Now I'm sure somebody will say "Gingrich wants your tax dollars to subsidize rich tourists going into space." That's crazy. That's the old model, where government not only funds but does everything in space itself. That isn't working now, and it's not going to work again. Bob Walker and I are talking about empowering the private sector to take on these risks.

One idea Bob has been talking about for a long time is to set up a tax holiday on profits from space. So for ten or 15 years, businesses making new products and services in space would be able to keep 100% of their profits. I'll be fascinated to see how the Joint Tax Committee scores this idea, since these businesses don't currently exist and therefore are not paying taxes. I can't see how they could score this as a tax loss. In fact, you could make a pretty good argument that so many new jobs would be created on Earth to earn the taxfree profits in space, and all these jobs would be paying taxes, so that you'll have a large revenue increase for the government by creating the incentive in space.

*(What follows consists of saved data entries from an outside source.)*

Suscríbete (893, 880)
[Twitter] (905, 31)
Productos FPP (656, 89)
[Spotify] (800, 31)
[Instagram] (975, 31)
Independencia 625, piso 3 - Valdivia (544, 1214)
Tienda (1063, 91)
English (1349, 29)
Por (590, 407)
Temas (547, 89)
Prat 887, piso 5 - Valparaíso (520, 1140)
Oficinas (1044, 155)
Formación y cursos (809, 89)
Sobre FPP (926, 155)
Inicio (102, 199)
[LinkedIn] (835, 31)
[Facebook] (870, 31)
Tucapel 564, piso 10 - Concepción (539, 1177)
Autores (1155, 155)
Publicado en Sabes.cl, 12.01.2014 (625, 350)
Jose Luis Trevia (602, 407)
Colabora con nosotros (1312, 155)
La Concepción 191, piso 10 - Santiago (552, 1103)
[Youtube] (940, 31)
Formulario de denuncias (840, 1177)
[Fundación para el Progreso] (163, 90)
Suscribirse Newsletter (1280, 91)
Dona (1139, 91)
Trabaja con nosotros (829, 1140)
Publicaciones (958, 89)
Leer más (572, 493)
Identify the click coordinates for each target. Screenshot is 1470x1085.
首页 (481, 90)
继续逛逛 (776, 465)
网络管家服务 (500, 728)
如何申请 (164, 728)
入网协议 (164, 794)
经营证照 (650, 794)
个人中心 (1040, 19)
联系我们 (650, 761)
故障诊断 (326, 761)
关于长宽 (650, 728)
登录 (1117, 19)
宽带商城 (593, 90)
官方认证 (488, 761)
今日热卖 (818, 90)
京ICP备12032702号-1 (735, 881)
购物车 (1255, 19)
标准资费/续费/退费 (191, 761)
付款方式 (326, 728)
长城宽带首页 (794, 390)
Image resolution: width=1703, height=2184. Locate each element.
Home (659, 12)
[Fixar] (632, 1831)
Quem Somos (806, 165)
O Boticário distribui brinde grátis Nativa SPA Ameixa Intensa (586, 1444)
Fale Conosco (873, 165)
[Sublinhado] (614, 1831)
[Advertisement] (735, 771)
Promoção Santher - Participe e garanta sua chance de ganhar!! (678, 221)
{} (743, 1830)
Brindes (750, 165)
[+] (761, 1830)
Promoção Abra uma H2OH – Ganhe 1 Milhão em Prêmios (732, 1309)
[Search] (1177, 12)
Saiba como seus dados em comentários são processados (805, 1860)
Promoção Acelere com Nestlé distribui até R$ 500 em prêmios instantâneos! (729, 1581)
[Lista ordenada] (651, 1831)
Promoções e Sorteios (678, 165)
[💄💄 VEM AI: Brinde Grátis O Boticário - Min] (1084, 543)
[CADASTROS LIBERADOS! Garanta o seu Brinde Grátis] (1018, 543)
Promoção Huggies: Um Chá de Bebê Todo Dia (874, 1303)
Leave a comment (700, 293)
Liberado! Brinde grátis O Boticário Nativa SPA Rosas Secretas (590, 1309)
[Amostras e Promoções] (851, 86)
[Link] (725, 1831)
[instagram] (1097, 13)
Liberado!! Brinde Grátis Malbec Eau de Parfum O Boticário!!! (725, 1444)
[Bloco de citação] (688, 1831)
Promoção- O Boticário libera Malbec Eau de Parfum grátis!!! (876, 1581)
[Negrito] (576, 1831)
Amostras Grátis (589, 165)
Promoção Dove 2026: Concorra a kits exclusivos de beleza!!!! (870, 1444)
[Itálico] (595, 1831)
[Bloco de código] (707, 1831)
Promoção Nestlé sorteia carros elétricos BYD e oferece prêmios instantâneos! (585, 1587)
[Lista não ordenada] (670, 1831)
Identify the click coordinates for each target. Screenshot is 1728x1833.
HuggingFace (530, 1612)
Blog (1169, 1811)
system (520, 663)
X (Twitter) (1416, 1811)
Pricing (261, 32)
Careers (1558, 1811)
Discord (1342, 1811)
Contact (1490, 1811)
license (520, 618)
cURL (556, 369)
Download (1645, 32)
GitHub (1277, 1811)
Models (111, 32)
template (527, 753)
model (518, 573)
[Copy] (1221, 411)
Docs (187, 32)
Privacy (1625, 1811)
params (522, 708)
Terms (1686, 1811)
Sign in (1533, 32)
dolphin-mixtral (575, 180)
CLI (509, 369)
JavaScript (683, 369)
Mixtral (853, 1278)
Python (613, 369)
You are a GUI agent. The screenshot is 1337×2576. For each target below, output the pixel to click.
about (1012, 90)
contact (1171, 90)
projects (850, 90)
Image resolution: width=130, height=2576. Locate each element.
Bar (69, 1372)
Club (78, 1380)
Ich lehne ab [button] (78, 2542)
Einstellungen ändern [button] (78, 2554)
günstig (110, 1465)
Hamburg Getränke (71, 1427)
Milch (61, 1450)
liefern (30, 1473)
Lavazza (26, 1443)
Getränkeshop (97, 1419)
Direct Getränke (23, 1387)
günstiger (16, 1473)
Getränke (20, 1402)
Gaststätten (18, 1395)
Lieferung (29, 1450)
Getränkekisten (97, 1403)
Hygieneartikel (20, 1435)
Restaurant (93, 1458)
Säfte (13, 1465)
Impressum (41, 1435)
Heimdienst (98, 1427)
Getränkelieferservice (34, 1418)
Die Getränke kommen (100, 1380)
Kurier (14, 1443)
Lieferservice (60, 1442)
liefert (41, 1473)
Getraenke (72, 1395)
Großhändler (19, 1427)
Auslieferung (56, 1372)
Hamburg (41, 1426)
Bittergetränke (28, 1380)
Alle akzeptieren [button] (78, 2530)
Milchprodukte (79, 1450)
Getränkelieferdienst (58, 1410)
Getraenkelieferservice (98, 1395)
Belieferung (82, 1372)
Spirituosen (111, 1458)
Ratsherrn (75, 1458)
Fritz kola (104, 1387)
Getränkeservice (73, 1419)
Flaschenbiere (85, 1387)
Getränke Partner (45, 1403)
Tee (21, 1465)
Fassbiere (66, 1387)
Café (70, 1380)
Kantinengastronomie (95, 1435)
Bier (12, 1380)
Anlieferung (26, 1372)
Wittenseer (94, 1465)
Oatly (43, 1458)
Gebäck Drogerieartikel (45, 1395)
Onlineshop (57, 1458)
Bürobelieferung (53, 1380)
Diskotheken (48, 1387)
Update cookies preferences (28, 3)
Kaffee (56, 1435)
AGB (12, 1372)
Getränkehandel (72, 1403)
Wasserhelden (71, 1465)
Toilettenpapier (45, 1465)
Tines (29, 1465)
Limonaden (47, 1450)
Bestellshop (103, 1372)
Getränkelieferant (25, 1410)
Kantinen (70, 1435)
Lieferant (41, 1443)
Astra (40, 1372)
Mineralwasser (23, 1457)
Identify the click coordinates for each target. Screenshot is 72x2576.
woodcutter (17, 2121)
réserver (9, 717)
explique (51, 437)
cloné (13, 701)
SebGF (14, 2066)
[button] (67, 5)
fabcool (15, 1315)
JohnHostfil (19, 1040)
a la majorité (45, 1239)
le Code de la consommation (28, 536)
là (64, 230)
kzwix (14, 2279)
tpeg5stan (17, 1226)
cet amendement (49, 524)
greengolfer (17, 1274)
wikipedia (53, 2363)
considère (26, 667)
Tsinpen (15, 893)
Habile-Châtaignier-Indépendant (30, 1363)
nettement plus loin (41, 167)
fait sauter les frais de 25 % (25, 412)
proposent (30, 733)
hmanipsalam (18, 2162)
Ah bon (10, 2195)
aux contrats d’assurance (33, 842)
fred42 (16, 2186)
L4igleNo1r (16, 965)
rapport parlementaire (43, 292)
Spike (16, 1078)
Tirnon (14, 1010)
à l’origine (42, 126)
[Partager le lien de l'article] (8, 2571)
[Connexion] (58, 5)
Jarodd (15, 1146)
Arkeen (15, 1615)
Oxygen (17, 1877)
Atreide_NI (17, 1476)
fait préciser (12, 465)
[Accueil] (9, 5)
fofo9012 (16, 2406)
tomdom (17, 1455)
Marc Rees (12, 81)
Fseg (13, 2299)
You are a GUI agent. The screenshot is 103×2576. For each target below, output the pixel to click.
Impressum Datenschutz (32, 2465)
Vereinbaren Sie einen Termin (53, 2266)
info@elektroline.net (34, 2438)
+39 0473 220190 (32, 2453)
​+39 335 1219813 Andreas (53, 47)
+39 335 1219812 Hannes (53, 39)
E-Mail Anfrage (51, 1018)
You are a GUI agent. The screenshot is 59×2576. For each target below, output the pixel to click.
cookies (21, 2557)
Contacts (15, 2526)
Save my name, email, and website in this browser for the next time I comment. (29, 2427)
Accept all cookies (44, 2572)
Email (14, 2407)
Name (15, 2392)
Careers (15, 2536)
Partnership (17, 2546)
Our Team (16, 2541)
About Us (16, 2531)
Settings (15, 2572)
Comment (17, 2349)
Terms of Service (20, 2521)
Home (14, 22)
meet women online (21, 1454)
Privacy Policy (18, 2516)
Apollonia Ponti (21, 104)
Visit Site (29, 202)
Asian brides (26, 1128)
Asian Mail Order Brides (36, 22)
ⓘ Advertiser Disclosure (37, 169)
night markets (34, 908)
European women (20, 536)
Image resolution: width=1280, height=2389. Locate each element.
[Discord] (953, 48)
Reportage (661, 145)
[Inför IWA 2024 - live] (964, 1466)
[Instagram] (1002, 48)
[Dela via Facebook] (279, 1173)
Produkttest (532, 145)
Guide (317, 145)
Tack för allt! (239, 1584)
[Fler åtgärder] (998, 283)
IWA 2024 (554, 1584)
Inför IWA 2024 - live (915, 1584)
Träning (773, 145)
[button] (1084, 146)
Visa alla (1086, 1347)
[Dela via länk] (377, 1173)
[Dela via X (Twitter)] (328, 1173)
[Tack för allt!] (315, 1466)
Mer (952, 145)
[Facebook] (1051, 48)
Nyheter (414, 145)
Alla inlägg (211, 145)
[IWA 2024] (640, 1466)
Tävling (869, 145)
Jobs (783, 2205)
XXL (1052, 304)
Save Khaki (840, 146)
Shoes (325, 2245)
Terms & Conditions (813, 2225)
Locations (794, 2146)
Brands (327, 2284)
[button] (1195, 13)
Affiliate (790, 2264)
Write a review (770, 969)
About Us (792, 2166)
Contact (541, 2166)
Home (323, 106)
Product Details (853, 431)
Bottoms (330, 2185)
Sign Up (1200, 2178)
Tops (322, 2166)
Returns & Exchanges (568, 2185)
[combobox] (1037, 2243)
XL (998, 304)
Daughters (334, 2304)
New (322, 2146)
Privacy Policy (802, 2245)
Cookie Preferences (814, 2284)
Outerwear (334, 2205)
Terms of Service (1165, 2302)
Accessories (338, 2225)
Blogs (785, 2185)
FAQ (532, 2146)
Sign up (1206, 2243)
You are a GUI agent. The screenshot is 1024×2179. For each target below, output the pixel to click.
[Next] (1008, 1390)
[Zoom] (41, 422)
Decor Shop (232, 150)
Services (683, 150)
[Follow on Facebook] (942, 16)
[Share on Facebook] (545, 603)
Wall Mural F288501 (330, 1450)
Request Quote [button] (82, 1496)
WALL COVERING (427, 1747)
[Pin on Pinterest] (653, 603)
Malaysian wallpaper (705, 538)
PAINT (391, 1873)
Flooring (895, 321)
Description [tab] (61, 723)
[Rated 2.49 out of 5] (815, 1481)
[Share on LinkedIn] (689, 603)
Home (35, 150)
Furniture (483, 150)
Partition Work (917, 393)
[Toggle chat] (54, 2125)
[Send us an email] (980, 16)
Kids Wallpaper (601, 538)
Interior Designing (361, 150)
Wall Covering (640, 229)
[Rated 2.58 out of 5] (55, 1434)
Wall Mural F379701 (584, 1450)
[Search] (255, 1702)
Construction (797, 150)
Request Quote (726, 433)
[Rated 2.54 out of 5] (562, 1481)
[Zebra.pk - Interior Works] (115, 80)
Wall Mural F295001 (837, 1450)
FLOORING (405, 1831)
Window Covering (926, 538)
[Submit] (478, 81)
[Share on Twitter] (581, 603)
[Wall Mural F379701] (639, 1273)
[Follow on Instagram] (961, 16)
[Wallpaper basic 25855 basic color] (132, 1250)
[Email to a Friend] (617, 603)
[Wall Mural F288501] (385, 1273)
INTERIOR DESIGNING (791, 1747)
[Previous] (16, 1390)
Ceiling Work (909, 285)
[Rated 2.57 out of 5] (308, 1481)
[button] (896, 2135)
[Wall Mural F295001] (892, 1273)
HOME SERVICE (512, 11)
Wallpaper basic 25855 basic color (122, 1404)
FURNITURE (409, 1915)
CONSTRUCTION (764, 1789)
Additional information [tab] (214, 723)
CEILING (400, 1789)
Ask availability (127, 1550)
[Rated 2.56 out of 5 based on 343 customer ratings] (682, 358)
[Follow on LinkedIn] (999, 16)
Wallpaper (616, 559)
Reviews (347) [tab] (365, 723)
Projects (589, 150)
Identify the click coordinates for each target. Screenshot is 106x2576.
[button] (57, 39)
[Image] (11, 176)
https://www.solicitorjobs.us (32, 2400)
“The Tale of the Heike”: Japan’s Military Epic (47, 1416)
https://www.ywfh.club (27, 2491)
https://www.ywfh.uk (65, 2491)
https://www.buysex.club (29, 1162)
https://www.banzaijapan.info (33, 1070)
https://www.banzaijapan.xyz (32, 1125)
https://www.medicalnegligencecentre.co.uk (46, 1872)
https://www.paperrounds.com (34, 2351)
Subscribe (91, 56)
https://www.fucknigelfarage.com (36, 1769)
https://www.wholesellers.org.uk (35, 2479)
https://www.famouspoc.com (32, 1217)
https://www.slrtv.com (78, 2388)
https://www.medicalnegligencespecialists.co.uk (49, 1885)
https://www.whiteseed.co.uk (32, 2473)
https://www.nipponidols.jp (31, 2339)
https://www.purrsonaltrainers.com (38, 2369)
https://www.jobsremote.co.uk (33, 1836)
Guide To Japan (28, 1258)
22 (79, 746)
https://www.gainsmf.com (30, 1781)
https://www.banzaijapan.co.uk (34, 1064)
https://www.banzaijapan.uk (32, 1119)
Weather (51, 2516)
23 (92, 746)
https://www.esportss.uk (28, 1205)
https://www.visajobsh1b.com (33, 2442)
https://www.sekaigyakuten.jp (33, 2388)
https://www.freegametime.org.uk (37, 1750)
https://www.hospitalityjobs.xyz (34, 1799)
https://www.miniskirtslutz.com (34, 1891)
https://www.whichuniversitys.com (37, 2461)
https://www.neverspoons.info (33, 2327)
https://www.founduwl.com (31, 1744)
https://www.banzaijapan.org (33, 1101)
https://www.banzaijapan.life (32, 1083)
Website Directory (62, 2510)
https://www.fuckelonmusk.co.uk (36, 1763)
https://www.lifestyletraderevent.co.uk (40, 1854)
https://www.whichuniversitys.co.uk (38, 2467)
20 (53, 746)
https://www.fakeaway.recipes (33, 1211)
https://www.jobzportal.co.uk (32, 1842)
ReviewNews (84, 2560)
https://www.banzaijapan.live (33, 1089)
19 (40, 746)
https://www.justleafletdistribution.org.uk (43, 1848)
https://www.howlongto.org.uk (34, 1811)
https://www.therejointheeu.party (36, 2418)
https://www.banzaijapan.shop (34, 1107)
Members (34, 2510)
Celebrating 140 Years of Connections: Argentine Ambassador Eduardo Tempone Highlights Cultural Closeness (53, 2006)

Bob Walker and Chairman Bill Archer of the House Ways & Means Committee have agreed to hold joint hearings on this idea soon. My hope would be that, this year, we would pass a tax holiday on profits made in space, to begin to establish the right incentives. After all, that's how we built the transcontinental railroad. Using incentives to influence private behavior has a long Anglo-Saxon tradition. It's why Francis Drake's tiny ships were often better than Spanish Galleons, which were much bigger. They had a different incentive plan. British sailors got to keep the gold. That's at the bottom of what drove the founding of the American Colonies. It's only recently that we've used programs and rules to try to do things; incentives have a much longer tradition in our civilization.

But ultimately the responsibility for achieving your dreams for America's future in space lie with you. We in Washington need you to tell us how bold we have to be.

You tell us the incentives, you tell us the deregulation, you tell us how to set up a New American Space Agenda that will work. And then we'll work with you so that we create the right government framework within which Americans like you can bring your entrepreneurial spirit and creativity to the challenge of exploring, developing, and settling the space frontier starting with this generation.


Newt Gingrich is Speaker of the U.S. House of Representatives.